Entries excerpted from a collection
══════

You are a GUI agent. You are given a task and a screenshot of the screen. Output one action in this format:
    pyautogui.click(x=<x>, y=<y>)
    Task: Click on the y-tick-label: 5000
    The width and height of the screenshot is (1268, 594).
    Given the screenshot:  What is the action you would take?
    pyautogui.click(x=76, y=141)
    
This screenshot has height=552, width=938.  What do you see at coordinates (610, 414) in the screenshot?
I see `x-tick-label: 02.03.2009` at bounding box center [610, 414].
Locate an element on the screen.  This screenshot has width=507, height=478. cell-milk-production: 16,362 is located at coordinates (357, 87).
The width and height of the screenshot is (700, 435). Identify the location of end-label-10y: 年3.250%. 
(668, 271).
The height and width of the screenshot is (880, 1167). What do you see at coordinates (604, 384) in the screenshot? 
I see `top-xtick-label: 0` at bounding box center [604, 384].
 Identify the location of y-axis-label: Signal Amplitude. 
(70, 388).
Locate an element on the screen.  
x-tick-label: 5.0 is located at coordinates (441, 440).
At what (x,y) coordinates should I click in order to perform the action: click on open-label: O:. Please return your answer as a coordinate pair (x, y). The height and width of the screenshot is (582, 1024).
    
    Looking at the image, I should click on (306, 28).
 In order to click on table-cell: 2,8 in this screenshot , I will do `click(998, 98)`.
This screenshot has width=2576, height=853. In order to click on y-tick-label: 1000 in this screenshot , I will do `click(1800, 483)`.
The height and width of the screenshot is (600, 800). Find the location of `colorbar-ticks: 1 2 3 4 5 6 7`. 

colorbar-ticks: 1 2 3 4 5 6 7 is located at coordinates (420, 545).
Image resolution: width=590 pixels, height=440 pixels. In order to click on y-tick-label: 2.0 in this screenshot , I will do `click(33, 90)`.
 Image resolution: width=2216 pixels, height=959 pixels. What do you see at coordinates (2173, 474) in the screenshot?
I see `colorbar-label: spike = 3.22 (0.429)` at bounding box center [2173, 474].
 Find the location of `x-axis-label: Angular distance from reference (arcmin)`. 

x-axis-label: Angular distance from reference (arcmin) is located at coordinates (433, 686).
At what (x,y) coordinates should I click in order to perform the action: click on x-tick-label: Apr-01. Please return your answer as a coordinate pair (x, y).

══════

Extract every one of the entries above and reproduce each line without changing a single character.

◆ RESPONSE ◆
You are a GUI agent. You are given a task and a screenshot of the screen. Output one action in this format:
    pyautogui.click(x=<x>, y=<y>)
    Task: Click on the y-tick-label: 5000
    The width and height of the screenshot is (1268, 594).
    Given the screenshot:  What is the action you would take?
    pyautogui.click(x=76, y=141)
    
This screenshot has height=552, width=938.  What do you see at coordinates (610, 414) in the screenshot?
I see `x-tick-label: 02.03.2009` at bounding box center [610, 414].
Locate an element on the screen.  This screenshot has width=507, height=478. cell-milk-production: 16,362 is located at coordinates (357, 87).
The width and height of the screenshot is (700, 435). Identify the location of end-label-10y: 年3.250%. 
(668, 271).
The height and width of the screenshot is (880, 1167). What do you see at coordinates (604, 384) in the screenshot? 
I see `top-xtick-label: 0` at bounding box center [604, 384].
 Identify the location of y-axis-label: Signal Amplitude. 
(70, 388).
Locate an element on the screen.  
x-tick-label: 5.0 is located at coordinates (441, 440).
At what (x,y) coordinates should I click in order to perform the action: click on open-label: O:. Please return your answer as a coordinate pair (x, y). The height and width of the screenshot is (582, 1024).
    
    Looking at the image, I should click on (306, 28).
 In order to click on table-cell: 2,8 in this screenshot , I will do `click(998, 98)`.
This screenshot has width=2576, height=853. In order to click on y-tick-label: 1000 in this screenshot , I will do `click(1800, 483)`.
The height and width of the screenshot is (600, 800). Find the location of `colorbar-ticks: 1 2 3 4 5 6 7`. 

colorbar-ticks: 1 2 3 4 5 6 7 is located at coordinates (420, 545).
Image resolution: width=590 pixels, height=440 pixels. In order to click on y-tick-label: 2.0 in this screenshot , I will do `click(33, 90)`.
 Image resolution: width=2216 pixels, height=959 pixels. What do you see at coordinates (2173, 474) in the screenshot?
I see `colorbar-label: spike = 3.22 (0.429)` at bounding box center [2173, 474].
 Find the location of `x-axis-label: Angular distance from reference (arcmin)`. 

x-axis-label: Angular distance from reference (arcmin) is located at coordinates (433, 686).
At what (x,y) coordinates should I click in order to perform the action: click on x-tick-label: Apr-01. Please return your answer as a coordinate pair (x, y).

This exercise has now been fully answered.